Sí, estas crónicas no eran las crónicas que nos engancharon con nocturnidad y alevosía a la tele original, transgresora y gamberra hace 8 años pero, a pesar de todo, me parece que en la profesión se practica cierto snobismo intelectual y, por supuesto, hay mucho envidiosillo. A pesar de todo, el académico y jurásico Ansón se ha descolgado in extremis dedicando a Sardá un editorial (!) elogioso (!!) en un periódico de tirada nacional (!!!), y Carlos Saura por lo bajini ha dicho que un año sabático tal y como está el patio de talentos es un derroche. En fin. Sardá sabe que aquellas primeras temporadas del programa que sus críticos le pasan por los morros para poner en evidencia la baja calidad de sus últimas crónicas marcianas no tendrían hoy el respaldo de una audiencia confusa que reclama calidad al mismo tiempo que da un 40 de share a “Hospital Central” y un 6 a “E. R” (“Urgencias”). Eso no justifica nada, claro, pero como dice Millás, qué raro es todo.

Sardá se ha ido para tomarse un año sabático pero Crónicas Marcianas no va a volver porque Mainat se ha muerto. Me llamó la atención en los últimos tiempos que todavía incluyera en los créditos el nombre del difunto (homenaje al gran marciano en el Marte de Barcelona). De paso, también me fijé en que la preocupación extrema por el detalle le llevara a Sardá a ocultar la esfera de su reloj de pulsera volviéndola hacia la cara anterior de su muñeca en los cada vez más frecuentes segmentos grabados del show.
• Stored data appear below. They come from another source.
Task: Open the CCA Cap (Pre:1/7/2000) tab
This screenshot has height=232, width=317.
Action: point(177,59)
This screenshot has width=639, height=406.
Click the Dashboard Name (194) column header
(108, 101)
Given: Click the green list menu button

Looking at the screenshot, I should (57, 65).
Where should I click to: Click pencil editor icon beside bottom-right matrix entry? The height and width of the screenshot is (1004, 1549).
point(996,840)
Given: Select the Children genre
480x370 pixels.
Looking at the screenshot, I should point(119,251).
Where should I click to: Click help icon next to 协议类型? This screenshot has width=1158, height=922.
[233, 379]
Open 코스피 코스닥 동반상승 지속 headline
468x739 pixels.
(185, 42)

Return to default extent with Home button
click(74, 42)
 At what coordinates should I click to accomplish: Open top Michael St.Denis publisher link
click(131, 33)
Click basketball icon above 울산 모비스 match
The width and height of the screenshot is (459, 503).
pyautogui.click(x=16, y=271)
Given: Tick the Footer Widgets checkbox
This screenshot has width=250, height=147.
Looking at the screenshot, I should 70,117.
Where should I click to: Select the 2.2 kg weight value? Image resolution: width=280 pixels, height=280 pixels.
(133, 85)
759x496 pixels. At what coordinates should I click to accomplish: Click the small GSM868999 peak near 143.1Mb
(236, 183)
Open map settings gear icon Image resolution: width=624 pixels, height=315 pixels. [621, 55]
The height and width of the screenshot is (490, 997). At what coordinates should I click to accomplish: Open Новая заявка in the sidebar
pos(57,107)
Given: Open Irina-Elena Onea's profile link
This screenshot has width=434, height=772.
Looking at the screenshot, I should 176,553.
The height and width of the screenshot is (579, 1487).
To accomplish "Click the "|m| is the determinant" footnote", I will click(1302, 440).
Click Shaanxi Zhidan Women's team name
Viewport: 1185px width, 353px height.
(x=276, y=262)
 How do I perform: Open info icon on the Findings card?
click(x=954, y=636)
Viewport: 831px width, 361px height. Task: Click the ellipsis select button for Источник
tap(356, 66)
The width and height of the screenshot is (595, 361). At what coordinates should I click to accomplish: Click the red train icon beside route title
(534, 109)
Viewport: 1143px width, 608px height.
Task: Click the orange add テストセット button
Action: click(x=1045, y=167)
Me fijo en detalles absurdos, lo sé.

Diga lo que se diga, sus Crónicas Marcianas serán recordadas como un clásico al que la nostalgia volverá la vista. Al tiempo.

4 pensamientos en “Crónicas

  1. Mambotaxi

    De acuerdo en casi todo contigo, pero creo que en este caso el personaje se ha acabado tragando a la persona. a mi Crónicas me gustaba, en su última etapa incluso, pues no me molestaban sus contenidos. Cuando no me apetecía, no lo veía y punto.

    Supongo será uno de esos personajes que no podrán sobrevivir a un éxito tan grande, y cuando intente su regreso nos venderán la moto de que es una vuelta a sus orígenes y todo eso. Después vendrá el fracaso de público y el retiro definitivo…

  2. emejota

    Bienvenido mambotaxi.

    Yo creo que es justamente al revés, que la persona privada ha acabado con el personaje público en lo que me parece una decisión inteligente. El entorno da por hecho que ni el personaje ni el formato va a volver. Volverá Sardá, que además será otro. Y si fracasa un nuevo proyecto será porque se medirá a Sardá con el personaje marciano. Pero eso creo que ya lo sabe hace tiempo.

    Un saludo

  3. Jeremy Fox

    No me gusta crónicas marcianas. Me parece un estupendo producto televisivo en cuanto a ritmo, carisma del presentador y todo lo que quieras pero el producto no me gusta. Creo que se le perdonan cosas que no se le perdonan a una película supercomercial que sea mala.

    Eso sí, como profesional Sardá es de lo mejor.